● **PROBLEM TO SOLVE**
Give back, exactly as written, the lines of the listing from the top through the line holding "Task: Click the red Disable button", and nothing more. Exclude pictures.

● **PROVIDED INFORMATION**
---*---
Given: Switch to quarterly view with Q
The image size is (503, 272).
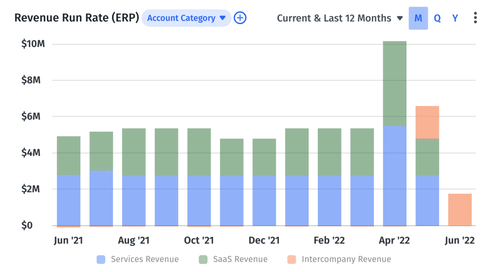Looking at the screenshot, I should click(x=437, y=18).
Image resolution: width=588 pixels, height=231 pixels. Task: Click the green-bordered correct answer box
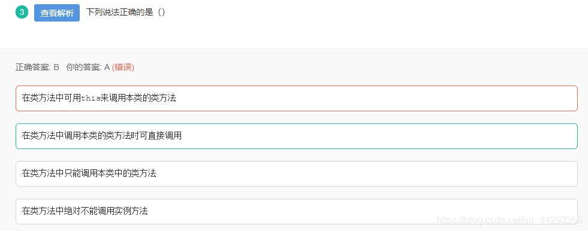tap(296, 136)
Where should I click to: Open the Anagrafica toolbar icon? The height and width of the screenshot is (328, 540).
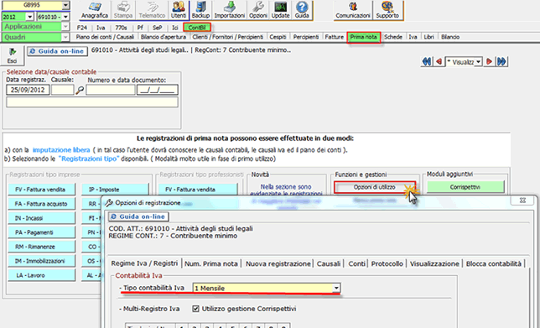(95, 10)
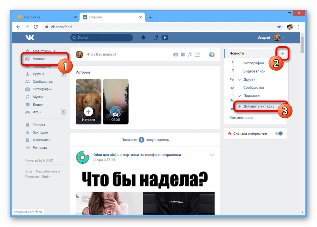Toggle the 'Сначала интересные' switch
Image resolution: width=317 pixels, height=227 pixels.
click(x=279, y=133)
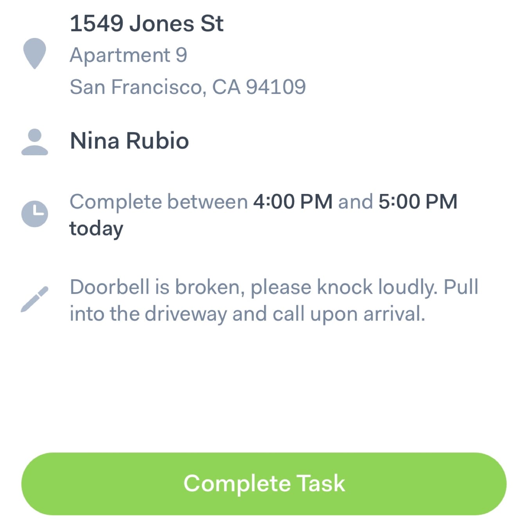This screenshot has width=528, height=528.
Task: Open recipient Nina Rubio's details
Action: 129,141
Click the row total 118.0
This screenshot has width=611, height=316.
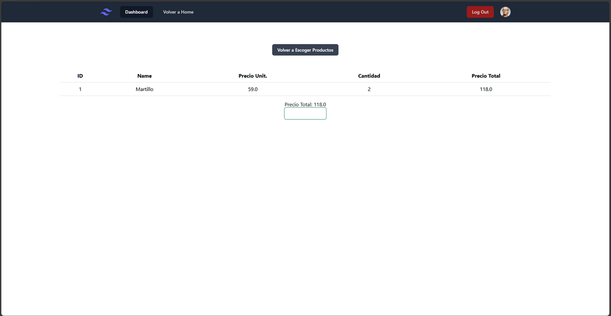[x=485, y=89]
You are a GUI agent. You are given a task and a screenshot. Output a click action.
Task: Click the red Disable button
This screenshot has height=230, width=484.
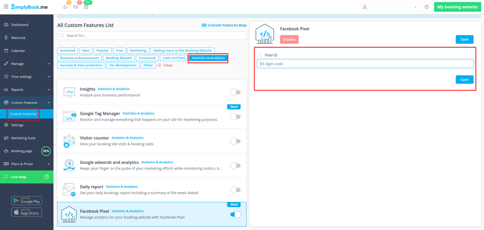pyautogui.click(x=289, y=39)
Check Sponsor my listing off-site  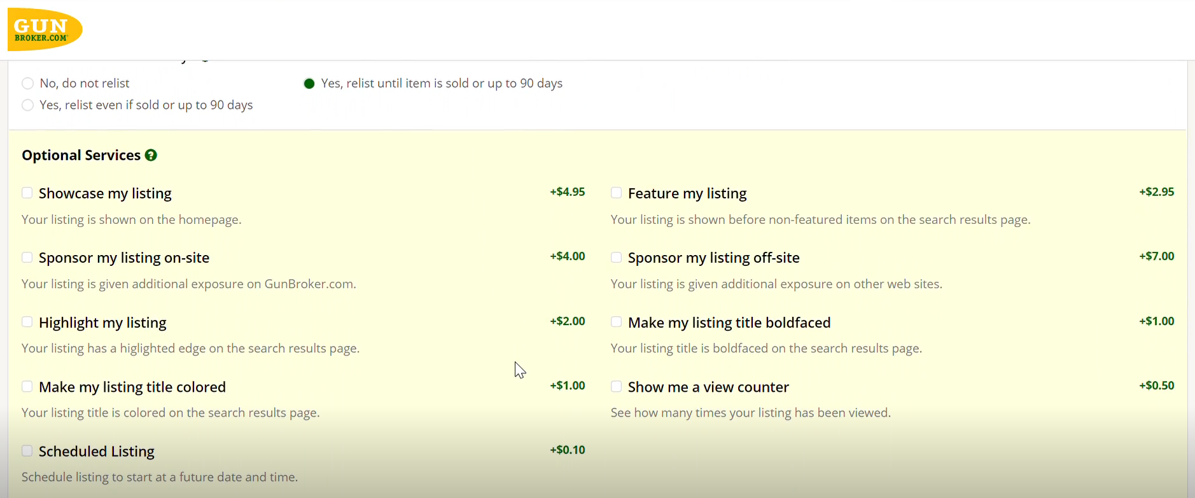point(616,257)
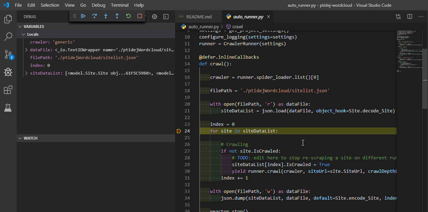Switch to the README.md tab
Screen dimensions: 428x212
[199, 17]
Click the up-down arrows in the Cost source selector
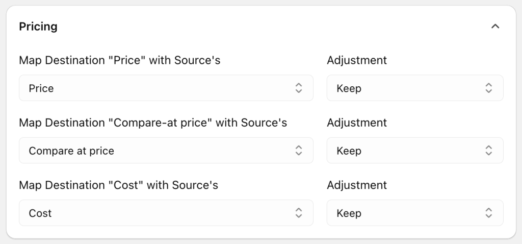The height and width of the screenshot is (244, 522). [x=299, y=213]
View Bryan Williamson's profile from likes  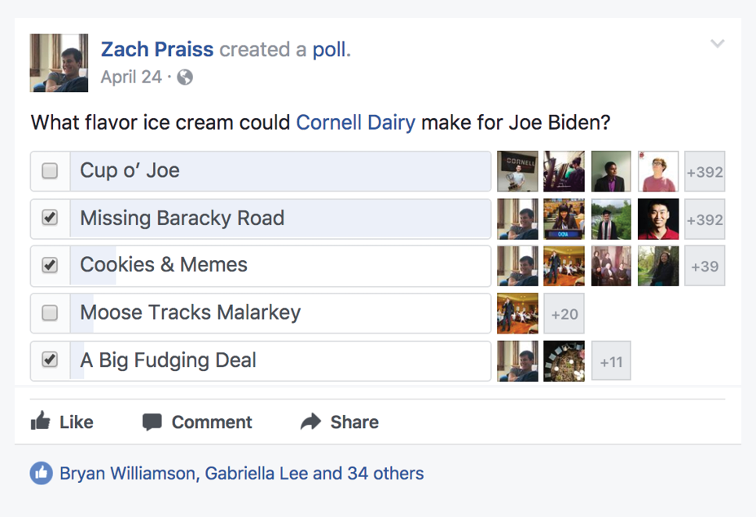point(127,473)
---*---
● **RESPONSE FOR THIS EXERCISE**
Given: Switch to quarterly view with Q
The image size is (503, 272).
Looking at the screenshot, I should click(x=437, y=18).
Image resolution: width=588 pixels, height=231 pixels. Task: Click the green-bordered correct answer box
tap(296, 136)
Where should I click to: Open the Anagrafica toolbar icon? The height and width of the screenshot is (328, 540).
(95, 10)
Toggle the 'Сначала интересные' switch
Image resolution: width=317 pixels, height=227 pixels.
click(x=279, y=133)
This screenshot has width=528, height=528.
Task: Open recipient Nina Rubio's details
Action: 129,141
Click the row total 118.0
This screenshot has width=611, height=316.
[x=485, y=89]
You are a GUI agent. You are given a task and a screenshot. Output a click action.
Task: Click the red Disable button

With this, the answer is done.